I giorni della Fiera

E Morra è nuovamente decisivo per un’altra intuizione, quella di unire in maniera diretta due mondi: i trifolao e la clientela. Non tanto il ristoratore, che ha i suoi fornitori di riferimento, quanto, piuttosto, chi vuole portare a casa un tartufo da consumare quando e come vuole. Dietro la sua spinta nasce la Fiera del tartufo d’Alba, giunta all’edizione numero 86 e in programma dall’7 ottobre al 26 novembre. Ogni fine settimana, nel Cortile della Maddalena, è possibile prendere parte a diversi eventi. Innanzitutto il mercato mondiale del tartufo bianco d’Alba. Qui i trifolao mettono in vendita quanto raccolto, tartufi su cui vigila l’opera di una Commissione qualità, che li esamina prima di ammetterli al mercato: quelli sopra i dieci grammi sono conservati in un sacchetto numerato, che vale come garanzia e anche come cambio, se la qualità non è ritenuta all’altezza. Non solo tartufi, comunque, perché nel Cortile sono presenti anche cento espositori che rappresentano le eccellenze enogastronomiche della regione. E, per chi lo volesse, è organizzato anche un corso di analisi sensoriale, quantomai prezioso per sapere come scegliere, conservare e apprezzare un tartufo.

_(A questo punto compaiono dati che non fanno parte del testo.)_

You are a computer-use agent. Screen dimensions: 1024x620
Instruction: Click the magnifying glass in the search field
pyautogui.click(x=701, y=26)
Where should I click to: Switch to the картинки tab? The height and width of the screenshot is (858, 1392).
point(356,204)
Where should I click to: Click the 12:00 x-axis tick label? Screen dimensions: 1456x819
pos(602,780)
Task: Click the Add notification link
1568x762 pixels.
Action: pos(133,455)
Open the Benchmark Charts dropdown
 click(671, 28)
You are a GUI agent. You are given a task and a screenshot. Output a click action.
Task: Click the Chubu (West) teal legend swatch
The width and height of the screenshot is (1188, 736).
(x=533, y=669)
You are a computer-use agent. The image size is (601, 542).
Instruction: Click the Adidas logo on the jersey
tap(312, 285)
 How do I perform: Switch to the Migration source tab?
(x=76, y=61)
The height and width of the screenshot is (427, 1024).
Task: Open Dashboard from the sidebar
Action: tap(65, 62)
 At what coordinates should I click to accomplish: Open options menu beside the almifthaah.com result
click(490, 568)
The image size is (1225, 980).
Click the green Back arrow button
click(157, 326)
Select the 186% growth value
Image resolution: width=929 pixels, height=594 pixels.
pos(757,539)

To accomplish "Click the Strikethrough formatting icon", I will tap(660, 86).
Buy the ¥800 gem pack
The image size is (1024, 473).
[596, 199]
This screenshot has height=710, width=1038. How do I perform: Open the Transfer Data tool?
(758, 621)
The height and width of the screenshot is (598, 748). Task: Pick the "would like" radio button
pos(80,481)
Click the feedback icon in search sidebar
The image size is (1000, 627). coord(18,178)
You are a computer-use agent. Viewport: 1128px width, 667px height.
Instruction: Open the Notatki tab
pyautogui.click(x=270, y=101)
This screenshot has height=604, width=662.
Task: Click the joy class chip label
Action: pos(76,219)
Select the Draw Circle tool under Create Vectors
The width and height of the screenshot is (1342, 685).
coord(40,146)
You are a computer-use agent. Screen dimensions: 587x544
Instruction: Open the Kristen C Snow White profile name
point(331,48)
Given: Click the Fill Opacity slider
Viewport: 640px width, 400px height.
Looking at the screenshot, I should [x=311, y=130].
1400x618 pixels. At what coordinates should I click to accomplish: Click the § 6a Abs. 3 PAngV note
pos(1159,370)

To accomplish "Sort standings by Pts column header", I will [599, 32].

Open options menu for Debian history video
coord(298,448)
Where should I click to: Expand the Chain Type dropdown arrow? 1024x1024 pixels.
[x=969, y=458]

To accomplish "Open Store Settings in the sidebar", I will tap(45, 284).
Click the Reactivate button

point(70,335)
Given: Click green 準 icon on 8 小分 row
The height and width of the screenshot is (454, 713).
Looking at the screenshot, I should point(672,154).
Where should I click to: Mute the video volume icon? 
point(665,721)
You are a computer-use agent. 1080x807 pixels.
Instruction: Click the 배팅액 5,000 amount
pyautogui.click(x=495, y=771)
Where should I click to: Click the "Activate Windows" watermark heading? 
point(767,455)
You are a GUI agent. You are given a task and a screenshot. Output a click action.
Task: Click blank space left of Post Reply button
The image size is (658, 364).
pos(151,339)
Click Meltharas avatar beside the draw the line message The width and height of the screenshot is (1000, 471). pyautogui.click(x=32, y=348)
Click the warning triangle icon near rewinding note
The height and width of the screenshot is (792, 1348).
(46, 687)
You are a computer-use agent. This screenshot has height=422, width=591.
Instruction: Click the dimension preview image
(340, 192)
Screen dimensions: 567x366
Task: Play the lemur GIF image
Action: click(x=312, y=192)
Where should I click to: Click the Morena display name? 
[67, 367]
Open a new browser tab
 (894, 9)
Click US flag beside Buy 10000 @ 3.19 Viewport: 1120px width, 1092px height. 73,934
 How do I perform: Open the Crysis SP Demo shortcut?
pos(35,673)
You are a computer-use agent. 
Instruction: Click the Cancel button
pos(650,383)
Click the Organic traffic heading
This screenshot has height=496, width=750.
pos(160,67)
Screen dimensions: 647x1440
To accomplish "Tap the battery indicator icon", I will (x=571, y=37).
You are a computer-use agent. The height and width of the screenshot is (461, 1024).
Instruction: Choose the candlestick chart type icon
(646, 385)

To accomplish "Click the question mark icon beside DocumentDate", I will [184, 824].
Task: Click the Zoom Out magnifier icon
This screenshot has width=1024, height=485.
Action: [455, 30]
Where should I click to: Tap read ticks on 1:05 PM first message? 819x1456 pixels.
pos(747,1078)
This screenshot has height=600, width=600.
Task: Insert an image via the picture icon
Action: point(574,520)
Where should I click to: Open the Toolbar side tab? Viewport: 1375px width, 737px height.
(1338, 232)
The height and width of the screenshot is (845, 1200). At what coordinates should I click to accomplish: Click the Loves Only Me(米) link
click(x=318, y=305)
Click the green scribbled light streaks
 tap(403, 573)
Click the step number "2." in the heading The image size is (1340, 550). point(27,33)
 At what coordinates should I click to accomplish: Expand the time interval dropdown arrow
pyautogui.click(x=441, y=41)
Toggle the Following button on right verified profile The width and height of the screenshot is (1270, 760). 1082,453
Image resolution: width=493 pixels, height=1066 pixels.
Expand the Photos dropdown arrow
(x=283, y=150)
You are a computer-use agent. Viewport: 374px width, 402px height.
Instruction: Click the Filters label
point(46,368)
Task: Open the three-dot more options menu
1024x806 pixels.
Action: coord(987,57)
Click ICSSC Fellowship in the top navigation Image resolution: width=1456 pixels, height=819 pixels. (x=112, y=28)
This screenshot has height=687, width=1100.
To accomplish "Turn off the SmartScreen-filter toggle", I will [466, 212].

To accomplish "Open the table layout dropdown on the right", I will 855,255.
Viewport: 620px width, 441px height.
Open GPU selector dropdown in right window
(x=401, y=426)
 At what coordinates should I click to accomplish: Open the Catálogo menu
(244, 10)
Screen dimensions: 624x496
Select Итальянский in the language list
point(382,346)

Un piatto di tajarin, uno dei modi migliori con cui celebrare il tartufo bianco a tavola

Un piatto di tajarin, uno dei modi migliori con cui celebrare il tartufo bianco a tavola

Tajarin, fonduta e uova

Alla Fiera, infine, insegnano come consumare il tartufo. Non solo al corso di analisi sensoriale, ma anche all’Alba Truffle Show, ovvero l’evento in cui sono protagonisti gli straordinari chef del Piemonte. I numeri uno della cucina raccontano i segreti delle ricette negli show cooking e propongono le loro interpretazioni del tartufo. Piatto golosissimi anche se, come i piemontesi doc insegnano, sono tre le declinazioni per eccellenza del tartufo: a scaglie sui tajarin, sulla fonduta e sulle uova al palet, quelle cotte nel burro fuso in un piccolo tegame. Ma avete mai provato con il gorgonzola?